= THE PROBLEM =
Identify all lines in the data containing the string "will". Copy them out.

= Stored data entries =
>>>

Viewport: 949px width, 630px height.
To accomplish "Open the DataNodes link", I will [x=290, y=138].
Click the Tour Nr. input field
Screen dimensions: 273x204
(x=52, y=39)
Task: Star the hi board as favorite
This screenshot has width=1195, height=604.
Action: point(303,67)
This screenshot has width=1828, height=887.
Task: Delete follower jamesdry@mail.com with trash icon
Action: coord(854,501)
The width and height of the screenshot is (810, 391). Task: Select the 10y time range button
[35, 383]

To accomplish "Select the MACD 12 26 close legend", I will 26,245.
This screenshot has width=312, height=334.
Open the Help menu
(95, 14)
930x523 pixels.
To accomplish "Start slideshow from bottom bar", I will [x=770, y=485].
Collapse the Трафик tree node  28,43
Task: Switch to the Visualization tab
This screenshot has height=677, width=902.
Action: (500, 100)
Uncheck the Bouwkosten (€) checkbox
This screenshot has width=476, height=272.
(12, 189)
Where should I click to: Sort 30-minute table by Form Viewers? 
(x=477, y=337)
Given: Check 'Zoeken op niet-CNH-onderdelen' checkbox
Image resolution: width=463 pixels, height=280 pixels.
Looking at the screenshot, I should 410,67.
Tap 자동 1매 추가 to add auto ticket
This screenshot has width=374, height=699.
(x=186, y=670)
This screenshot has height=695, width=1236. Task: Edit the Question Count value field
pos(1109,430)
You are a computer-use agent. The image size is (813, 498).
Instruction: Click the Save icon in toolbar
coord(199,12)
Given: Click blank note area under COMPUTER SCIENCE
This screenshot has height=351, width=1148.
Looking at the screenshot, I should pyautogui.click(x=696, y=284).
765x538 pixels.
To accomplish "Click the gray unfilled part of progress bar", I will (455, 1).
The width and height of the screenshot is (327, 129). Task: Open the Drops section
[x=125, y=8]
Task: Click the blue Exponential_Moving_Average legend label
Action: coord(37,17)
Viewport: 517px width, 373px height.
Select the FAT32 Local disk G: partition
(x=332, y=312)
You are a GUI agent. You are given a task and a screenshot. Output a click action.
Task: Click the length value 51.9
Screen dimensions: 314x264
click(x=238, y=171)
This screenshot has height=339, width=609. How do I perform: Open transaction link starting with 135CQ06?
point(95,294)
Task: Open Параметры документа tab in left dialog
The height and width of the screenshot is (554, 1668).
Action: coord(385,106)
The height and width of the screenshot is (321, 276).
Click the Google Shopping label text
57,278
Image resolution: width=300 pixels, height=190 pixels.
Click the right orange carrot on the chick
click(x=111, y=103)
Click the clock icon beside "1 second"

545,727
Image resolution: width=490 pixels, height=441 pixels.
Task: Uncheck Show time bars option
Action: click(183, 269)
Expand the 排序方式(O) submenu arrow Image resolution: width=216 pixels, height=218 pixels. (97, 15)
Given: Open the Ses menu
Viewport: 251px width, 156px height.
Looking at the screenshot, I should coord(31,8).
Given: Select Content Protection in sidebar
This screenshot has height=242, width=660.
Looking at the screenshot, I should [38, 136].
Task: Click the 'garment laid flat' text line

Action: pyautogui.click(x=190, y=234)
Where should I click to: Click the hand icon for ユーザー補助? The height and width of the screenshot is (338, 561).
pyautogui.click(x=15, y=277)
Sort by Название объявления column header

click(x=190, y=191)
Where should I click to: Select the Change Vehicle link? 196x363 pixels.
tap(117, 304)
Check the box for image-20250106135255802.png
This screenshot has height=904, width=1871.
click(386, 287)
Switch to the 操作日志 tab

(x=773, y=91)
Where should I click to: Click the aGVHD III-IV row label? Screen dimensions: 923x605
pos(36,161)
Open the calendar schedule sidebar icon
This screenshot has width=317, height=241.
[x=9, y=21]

<<<

= SOLUTION TO THIS EXERCISE =
To accomplish "Open the DataNodes link", I will [x=290, y=138].
To accomplish "Select the MACD 12 26 close legend", I will 26,245.
To accomplish "Start slideshow from bottom bar", I will [x=770, y=485].
To accomplish "Click the gray unfilled part of progress bar", I will (455, 1).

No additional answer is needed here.